Acute inflammatory response to cowpox virus infection of the chorioallantoic membrane of the chick embryo.

The chick embryo chorioallantoic membrane was used to study the acute inflammatory response in the absence of contributions from the immune system. In preliminary experiments, lesions of wild-type cowpox virus strain Brighton (CPV-BR) and a 38K gene deletion mutant of CPV-BR (CPV-BR.D1) were compared with vaccinia virus (strains WR and Copenhagen), fowlpox virus, laryngotracheitis virus, and infectious tenosynovitis virus, and were ranked for degree of induced inflammation.
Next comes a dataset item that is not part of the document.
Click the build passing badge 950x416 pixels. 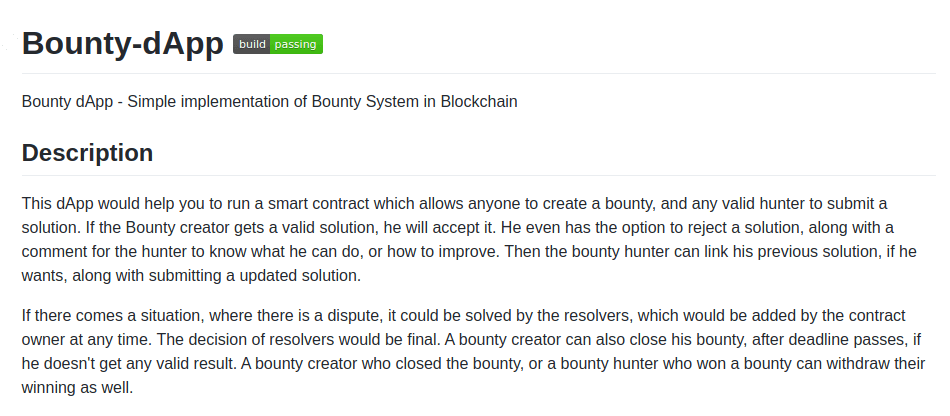coord(278,44)
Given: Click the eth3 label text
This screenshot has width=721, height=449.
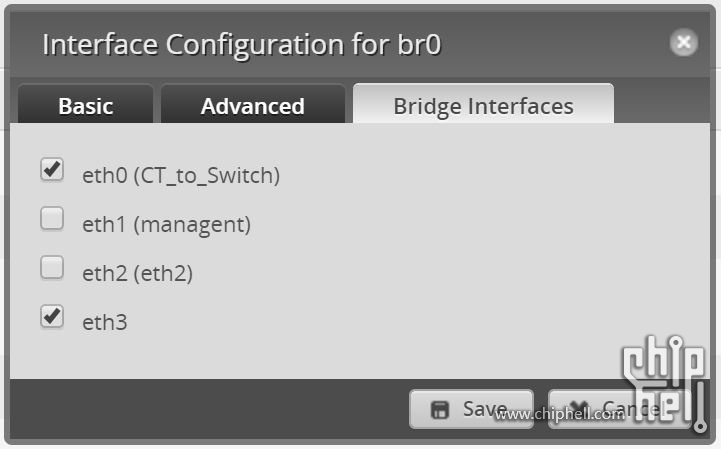Looking at the screenshot, I should click(105, 323).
The maximal and minimal inflammatory responses were observed with CPV-BR.D1 and CPV-BR viruses, respectively. CPV-BR.D1 lacks a 38K gene which encodes an anti-inflammatory 38-kDa protein that has homology to SERPINs. The kinetics and character of the inflammatory response were examined further in the wild-type CPV-BR and mutant CPV-BR.D1 infections using cell counts, electron microscopy, and assays for inflammatory cell activation. CPV-BR virus infection rapidly spread through the ectoderm, uniformly infecting all cells with the production of large amounts of virions and viral-induced cytopathic effect, but evoking little or no inflammatory response until 144 hr p.i. The CPV-BR.D1 infection, on the other hand, was rapidly contained by a dexamethasone-sensitive inflammatory response mainly of activated heterophils which was advanced by 36 hr p.i. Both infections resulted in disseminated disease with similar numbers of liver lesions and only a slight difference in the LD50, with the CPV-BR.D1 values being higher than that for CPV-BR virus. In this model, the acute inflammatory response alone is unable to prevent disseminated disease and associated mortality.